Hauptsanktion: Freiheitsstrafe
Dauer: 27 Monate
Vollzug: unbedingt
Der Beschuldigte schlich nachts in die Wohnung einer ihm unbekannten Frau, hielt die erwachende Schlafende im Bett fest, zog sich nackt aus und versuchte unter Gewaltanwendung, sie vaginal zu vergewaltigen.
Der Beschuldigte drang in der Nacht zum 22. April 2011 über eine offene Balkontür unbemerkt in die Wohnung der ihm völlig unbekannten Privatklägerin in Winterthur ein. Er entkleidete sich vollständig, schlich ins Schlafzimmer und beugte sich über die im Bett schlafende Frau. Als die Geschädigte panisch erwachte, packte er sie an den Schultern, drückte sie gewaltsam in die Matratze und versuchte, ihre Beine zu spreizen und mit seinem Penis vaginal in sie einzudringen.
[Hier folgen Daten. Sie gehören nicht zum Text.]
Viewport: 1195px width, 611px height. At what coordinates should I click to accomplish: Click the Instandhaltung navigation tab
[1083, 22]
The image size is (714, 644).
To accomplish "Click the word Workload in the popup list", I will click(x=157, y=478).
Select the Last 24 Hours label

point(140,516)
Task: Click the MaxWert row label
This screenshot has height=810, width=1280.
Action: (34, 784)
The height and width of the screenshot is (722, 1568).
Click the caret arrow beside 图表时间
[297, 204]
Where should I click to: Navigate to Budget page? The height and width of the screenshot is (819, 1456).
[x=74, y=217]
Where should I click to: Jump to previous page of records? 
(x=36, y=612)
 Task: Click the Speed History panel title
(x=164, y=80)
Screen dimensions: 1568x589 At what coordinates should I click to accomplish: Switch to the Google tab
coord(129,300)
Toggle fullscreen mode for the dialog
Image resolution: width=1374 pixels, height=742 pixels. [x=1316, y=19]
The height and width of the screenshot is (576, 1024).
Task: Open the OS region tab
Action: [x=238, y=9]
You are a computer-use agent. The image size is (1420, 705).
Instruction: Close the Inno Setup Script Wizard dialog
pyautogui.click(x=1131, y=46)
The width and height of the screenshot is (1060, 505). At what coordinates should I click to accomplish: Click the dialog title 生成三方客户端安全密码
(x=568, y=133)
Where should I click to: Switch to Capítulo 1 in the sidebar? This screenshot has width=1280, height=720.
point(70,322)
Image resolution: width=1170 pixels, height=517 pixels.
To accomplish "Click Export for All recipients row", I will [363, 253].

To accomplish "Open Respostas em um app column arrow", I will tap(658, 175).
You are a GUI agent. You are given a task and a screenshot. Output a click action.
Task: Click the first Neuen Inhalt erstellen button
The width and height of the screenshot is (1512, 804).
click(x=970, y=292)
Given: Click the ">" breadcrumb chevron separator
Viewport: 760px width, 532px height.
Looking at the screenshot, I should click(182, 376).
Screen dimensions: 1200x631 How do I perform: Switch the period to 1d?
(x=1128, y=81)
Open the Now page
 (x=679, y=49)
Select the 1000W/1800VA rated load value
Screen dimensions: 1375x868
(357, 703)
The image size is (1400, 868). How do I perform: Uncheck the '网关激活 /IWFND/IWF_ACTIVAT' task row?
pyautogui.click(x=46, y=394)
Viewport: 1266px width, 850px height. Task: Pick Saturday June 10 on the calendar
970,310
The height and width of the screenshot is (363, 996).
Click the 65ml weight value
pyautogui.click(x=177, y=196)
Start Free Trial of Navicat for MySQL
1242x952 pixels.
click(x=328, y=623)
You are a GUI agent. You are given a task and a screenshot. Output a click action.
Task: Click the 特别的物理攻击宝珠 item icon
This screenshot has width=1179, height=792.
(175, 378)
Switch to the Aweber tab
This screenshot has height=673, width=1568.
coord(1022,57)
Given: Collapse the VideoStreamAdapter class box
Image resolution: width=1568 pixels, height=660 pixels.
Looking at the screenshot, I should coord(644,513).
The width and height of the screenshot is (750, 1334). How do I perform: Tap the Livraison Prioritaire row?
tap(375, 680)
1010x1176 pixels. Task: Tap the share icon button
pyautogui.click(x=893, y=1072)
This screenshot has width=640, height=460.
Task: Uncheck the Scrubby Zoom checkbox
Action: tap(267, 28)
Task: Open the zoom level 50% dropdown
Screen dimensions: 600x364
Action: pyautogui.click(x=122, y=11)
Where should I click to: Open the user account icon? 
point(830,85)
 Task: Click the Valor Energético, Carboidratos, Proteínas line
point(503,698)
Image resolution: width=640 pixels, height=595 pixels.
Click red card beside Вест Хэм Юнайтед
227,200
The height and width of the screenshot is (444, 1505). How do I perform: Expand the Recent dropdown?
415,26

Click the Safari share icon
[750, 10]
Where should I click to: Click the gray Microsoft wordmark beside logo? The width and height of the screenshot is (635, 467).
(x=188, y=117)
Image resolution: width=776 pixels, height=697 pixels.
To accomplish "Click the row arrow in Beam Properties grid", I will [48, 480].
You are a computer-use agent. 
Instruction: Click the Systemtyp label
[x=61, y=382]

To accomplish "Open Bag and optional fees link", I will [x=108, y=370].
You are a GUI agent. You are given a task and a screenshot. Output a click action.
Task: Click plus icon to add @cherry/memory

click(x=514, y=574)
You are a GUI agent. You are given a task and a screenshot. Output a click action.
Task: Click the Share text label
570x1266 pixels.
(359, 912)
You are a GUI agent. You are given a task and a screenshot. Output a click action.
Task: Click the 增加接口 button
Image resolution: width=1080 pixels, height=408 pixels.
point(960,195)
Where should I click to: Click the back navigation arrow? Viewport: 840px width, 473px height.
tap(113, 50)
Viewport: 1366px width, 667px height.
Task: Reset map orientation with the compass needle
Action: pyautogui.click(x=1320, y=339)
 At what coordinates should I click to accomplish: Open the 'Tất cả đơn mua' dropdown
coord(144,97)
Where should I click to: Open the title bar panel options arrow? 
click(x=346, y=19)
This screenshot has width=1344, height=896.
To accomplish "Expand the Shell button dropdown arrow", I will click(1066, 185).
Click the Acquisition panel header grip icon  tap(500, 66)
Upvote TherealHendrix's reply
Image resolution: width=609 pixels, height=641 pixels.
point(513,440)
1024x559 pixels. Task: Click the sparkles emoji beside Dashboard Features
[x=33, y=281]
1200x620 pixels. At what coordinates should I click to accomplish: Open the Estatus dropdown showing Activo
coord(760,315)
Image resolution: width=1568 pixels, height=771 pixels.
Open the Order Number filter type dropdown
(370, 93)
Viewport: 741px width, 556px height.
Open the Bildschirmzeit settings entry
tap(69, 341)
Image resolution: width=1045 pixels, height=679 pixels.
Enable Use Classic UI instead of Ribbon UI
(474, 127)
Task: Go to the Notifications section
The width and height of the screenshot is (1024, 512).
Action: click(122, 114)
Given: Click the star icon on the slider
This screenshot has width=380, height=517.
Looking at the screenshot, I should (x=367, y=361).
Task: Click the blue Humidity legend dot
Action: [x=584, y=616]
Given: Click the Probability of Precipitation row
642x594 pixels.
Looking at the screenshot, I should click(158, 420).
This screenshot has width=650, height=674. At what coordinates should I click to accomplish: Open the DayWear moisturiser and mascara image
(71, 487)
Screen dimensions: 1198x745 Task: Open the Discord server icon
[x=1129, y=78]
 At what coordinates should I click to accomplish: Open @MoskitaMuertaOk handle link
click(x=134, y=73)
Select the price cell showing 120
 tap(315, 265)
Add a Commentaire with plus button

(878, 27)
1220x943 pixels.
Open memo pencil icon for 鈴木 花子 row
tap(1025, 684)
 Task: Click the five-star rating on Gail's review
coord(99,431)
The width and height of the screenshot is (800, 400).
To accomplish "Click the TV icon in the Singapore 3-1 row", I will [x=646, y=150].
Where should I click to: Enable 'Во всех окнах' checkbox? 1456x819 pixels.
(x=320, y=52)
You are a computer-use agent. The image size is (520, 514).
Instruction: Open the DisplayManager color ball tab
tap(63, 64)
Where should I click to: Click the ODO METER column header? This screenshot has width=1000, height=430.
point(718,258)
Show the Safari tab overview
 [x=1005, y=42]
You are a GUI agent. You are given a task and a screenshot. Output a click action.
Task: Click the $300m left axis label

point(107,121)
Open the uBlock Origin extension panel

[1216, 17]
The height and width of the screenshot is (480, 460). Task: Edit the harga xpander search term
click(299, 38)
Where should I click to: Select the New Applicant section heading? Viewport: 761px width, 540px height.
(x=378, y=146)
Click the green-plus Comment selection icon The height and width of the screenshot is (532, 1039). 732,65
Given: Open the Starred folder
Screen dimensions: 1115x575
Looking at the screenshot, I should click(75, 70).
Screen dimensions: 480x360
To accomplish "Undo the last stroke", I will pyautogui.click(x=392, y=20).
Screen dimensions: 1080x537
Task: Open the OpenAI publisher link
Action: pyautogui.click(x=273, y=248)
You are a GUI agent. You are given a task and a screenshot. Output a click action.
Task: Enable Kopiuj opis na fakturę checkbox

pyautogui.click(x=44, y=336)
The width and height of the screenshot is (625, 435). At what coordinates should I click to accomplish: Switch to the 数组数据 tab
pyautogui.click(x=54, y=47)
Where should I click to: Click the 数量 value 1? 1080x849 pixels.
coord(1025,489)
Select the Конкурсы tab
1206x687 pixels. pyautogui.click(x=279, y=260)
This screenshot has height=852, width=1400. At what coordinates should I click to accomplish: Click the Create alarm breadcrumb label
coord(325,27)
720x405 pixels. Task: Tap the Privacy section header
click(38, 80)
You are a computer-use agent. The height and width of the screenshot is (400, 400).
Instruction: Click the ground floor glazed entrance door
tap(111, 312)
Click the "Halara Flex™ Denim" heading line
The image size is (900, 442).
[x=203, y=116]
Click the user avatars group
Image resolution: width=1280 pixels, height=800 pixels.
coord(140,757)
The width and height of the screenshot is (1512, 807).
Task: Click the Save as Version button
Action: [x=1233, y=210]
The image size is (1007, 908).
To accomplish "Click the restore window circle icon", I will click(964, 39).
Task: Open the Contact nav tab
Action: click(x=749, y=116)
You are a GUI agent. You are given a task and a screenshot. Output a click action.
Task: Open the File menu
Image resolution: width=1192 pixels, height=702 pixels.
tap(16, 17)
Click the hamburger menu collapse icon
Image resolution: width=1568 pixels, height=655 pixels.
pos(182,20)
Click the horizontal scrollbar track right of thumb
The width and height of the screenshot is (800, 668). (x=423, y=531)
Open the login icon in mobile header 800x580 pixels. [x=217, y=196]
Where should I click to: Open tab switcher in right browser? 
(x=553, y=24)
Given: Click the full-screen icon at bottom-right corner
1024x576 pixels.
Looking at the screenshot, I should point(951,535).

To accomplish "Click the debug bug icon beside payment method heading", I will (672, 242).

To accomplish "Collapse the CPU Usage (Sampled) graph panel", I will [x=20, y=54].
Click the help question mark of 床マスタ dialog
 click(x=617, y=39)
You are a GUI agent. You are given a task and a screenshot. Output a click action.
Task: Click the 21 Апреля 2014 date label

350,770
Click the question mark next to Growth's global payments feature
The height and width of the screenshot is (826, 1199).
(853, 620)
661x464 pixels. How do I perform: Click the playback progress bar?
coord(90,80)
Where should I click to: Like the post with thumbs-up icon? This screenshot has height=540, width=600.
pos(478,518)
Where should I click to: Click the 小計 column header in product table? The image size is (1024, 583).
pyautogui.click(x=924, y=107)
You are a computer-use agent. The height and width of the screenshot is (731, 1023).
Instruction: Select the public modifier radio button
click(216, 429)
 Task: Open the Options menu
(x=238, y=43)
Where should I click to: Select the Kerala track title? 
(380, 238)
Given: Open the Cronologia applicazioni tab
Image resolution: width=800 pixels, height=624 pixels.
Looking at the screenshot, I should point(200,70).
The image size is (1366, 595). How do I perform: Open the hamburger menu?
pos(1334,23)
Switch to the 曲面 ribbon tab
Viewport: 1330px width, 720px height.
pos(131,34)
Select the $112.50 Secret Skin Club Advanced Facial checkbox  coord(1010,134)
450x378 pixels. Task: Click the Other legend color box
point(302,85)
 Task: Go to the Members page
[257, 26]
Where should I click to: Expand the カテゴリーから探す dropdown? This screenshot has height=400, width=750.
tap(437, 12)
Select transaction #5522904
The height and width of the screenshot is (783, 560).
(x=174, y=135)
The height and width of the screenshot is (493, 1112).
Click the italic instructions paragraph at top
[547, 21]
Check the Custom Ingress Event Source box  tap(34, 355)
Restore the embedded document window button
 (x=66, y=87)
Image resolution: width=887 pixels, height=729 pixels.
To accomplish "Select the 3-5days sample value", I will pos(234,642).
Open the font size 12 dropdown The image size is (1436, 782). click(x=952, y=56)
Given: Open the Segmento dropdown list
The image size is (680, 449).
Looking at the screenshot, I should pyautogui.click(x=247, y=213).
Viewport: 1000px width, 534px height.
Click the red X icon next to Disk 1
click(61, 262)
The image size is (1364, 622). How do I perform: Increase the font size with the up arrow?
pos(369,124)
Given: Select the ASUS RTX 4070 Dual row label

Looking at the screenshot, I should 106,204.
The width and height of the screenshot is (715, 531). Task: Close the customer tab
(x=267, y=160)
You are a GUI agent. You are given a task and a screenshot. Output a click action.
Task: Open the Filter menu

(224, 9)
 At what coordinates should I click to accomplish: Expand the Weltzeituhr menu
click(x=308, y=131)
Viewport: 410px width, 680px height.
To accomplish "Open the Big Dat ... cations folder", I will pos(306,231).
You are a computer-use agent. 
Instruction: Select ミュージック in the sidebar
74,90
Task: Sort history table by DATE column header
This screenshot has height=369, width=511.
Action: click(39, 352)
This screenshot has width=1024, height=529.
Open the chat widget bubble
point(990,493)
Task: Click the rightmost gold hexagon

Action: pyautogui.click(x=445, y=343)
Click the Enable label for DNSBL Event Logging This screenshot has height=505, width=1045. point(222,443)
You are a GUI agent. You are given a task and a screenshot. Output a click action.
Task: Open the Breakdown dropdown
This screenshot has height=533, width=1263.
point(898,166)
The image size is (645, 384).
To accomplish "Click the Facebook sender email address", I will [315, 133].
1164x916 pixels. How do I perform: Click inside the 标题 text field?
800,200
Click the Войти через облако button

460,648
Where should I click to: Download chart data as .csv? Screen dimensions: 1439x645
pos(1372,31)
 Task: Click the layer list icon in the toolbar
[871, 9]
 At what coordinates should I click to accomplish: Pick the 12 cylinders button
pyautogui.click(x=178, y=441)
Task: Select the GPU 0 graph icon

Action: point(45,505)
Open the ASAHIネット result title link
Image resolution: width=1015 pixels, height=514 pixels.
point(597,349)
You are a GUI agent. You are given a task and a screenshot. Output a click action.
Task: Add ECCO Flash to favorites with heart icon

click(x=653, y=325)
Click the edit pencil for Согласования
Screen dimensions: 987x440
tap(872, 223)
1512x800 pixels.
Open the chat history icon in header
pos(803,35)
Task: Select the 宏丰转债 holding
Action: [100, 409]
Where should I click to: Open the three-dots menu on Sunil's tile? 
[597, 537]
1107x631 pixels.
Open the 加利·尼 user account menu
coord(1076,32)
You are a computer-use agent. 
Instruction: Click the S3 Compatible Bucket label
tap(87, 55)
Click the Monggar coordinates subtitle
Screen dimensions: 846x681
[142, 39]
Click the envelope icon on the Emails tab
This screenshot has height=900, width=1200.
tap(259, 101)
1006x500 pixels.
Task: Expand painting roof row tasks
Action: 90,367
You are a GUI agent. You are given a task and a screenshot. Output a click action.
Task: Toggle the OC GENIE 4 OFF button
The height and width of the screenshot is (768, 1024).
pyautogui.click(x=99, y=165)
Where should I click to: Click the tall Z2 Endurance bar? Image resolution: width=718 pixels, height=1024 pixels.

Das Opfer leistete verzweifelte Gegenwehr, schrie lautstark um Hilfe und schlug nach ihm, woraufhin der Täter von ihr abliess, persönliche Gegenstände entwendete und floh. Das Opfer erlitt Hämatome an den Oberarmen und ein massives Schocktrauma. Das Bezirksgericht Winterthur verurteilte den Beschuldigten am 18. Juli 2012 wegen versuchter Vergewaltigung (Art. 190 Abs. 1 i.V.m. Art. 22 Abs. 1 StGB), mehrfachen Hausfriedensbruchs und mehrfachen Diebstahls zu einer unbedingten Freiheitsstrafe von 27 Monaten (wovon 253 Tage durch Haft erstanden waren) sowie einer Busse von CHF 1'000.00 und sprach dem Opfer eine Genugtuung von CHF 5'000.00 nebst 5 % Zins zu. Gegen dieses Urteil erhob der Beschuldigte Berufung an das Obergericht des Kantons Zürich und beantragte Freispruch von der versuchten Vergewaltigung sowie eine bedingte Geldstrafe für die Vermögensdelikte. Die Staatsanwaltschaft beantragte die Abweisung der Berufung. Die I. Strafkammer des Obergerichts des Kantons Zürich bestätigte am 31. Mai 2013 den Schuldspruch wegen versuchter Vergewaltigung vollumfänglich. Bei der Strafzumessung stufte das Obergericht das Tatverschulden als mittelschwer ein: Für die versuchte Vergewaltigung (unter Berücksichtigung des Versuchs gemäss Art. 22 Abs. 1 StGB) bildete es eine Einsatzstrafe von 21 Monaten Freiheitsstrafe. Wegen der begangenen Hausfriedensbrüche und Diebstähle erhöhte es diese Strafe asperationsweise um 3 Monate auf eine Gesamtfreiheitsstrafe von 2 Jahren (24 Monaten). In teilweiser Gutheissung der Berufung reduzierte das Obergericht die Freiheitsstrafe von 27 Monaten auf 24 Monate unbedingt und die Busse auf CHF 700.00 (Ersatzfreiheitsstrafe 7 Tage). Die Genugtuung von CHF 5'000.00 nebst 5 % Zins seit 22. April 2011 und Schadenersatz von CHF 730.00 wurden bestätigt.